Lyapunov coefficients for Hopf bifurcations in systems with piecewise smooth nonlinearity

TL;DR

This paper extends the concept of Lyapunov coefficients to analyze Hopf bifurcations in systems with piecewise smooth nonlinearities, providing explicit formulas and insights into bifurcation behavior in nonsmooth systems.

Contribution

It derives explicit formulas for Lyapunov coefficients in nonsmooth systems, generalizing bifurcation analysis beyond smooth vector fields.

Findings

Derived formulas for Lyapunov coefficients in nonsmooth systems

Identified differences from smoothed vector field bifurcations

Applied results to a model of a shimmying wheel

Abstract

Motivated by models that arise in controlled ship maneuvering, we analyze Hopf bifurcations in systems with piecewise smooth nonlinear part.
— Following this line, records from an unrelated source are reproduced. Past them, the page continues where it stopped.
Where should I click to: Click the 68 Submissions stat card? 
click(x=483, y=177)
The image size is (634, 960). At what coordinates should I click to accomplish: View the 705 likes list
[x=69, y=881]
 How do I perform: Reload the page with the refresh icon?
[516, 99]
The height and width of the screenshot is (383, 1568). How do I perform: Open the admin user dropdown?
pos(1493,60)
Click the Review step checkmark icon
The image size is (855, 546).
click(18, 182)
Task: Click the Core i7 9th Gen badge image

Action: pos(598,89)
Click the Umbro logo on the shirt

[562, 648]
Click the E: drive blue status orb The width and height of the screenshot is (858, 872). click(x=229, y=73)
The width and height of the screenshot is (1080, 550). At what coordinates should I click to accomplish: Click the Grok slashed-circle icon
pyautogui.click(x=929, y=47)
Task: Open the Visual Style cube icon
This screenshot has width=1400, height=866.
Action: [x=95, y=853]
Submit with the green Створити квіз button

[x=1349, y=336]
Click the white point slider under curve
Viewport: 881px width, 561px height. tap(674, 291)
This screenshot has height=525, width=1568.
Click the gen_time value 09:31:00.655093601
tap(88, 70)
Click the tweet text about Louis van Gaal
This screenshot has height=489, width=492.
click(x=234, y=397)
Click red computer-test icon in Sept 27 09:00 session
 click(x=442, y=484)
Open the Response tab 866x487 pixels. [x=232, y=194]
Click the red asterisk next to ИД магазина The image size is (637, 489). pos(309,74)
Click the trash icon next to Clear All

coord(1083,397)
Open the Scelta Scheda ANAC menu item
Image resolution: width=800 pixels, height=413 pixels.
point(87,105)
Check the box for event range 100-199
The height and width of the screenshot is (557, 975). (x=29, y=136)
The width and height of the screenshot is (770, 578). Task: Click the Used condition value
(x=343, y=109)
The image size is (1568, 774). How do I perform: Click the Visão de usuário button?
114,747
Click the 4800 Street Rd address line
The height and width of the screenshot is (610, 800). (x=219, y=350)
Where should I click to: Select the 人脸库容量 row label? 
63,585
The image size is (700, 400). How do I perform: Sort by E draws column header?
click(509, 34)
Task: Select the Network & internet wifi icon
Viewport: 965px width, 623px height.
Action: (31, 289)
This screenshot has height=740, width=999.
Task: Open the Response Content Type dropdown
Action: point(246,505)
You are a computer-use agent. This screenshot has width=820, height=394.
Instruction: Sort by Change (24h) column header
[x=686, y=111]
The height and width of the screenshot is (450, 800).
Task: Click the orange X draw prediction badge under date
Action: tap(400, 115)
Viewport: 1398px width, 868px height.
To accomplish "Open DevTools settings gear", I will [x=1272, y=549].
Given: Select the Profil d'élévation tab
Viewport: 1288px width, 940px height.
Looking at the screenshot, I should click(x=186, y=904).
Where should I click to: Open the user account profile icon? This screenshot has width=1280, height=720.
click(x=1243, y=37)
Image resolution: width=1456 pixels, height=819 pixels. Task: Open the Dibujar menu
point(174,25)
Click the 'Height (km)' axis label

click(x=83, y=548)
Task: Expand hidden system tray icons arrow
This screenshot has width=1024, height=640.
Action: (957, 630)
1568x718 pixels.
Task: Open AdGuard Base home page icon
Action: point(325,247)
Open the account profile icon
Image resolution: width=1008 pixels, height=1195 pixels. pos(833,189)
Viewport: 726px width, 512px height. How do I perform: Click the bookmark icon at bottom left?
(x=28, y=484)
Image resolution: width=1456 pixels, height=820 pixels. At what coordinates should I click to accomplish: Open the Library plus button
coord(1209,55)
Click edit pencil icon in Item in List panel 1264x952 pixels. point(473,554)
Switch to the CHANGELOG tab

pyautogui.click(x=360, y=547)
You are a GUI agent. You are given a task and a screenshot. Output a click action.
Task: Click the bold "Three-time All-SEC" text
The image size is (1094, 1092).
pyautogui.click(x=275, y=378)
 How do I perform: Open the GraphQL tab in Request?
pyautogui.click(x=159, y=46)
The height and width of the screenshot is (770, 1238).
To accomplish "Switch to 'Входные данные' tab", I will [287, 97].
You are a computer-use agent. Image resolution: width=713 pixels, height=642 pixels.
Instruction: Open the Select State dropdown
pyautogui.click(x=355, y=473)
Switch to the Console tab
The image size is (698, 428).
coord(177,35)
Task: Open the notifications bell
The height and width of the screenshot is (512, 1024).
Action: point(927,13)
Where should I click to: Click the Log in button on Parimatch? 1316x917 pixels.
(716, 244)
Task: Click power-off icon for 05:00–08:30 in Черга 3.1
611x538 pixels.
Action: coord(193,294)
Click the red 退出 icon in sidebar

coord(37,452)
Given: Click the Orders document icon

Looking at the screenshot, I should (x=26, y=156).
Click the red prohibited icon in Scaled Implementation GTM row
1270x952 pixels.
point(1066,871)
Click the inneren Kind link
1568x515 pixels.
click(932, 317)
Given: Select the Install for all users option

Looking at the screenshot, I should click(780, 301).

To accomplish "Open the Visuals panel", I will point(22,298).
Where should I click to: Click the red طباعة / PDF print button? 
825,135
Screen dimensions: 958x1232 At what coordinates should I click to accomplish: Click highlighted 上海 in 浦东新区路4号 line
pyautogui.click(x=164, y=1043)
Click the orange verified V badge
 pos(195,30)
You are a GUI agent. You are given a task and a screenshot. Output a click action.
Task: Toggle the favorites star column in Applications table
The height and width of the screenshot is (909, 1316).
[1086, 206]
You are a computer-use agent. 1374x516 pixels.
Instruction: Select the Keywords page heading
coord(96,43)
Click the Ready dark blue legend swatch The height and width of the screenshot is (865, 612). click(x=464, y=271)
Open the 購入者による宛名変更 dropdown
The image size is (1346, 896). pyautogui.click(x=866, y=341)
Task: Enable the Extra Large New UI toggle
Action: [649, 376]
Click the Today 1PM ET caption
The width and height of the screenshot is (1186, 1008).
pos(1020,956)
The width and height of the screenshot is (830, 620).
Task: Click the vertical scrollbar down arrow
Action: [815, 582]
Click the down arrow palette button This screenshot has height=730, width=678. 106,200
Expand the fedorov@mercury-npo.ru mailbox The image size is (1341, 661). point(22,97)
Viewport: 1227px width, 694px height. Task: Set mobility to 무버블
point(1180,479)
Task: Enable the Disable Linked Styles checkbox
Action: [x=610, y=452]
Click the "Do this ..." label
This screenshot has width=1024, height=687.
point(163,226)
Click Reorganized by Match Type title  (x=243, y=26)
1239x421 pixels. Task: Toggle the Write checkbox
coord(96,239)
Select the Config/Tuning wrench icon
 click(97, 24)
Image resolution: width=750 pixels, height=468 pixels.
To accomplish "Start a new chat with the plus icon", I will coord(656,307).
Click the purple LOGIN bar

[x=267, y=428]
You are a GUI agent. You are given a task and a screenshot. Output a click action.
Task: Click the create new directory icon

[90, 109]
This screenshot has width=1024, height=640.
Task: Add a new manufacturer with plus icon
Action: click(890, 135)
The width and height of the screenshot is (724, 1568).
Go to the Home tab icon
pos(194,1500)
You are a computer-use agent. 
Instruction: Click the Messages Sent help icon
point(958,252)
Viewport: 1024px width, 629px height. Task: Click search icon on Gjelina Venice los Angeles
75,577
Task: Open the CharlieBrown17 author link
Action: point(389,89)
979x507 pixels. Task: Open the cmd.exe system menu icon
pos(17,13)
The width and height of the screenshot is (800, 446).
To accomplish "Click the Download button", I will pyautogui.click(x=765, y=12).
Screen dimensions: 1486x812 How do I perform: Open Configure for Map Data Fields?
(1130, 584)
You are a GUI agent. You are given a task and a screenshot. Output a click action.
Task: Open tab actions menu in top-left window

In particular, we derive explicit formulas for the generalization of the first Lyapunov coefficient to this setting. This generically determines the direction of branching (super- versus sub-criticality), but in general this differs from any fixed smoothing of the vector field. We focus on nonsmooth nonlinearities of the form $u_i|u_j|$, but our results are formulated in broader generality for systems in any dimension with piecewise smooth nonlinear part. In addition, we discuss some codimension-one degeneracies and apply the results to a model of a shimmying wheel.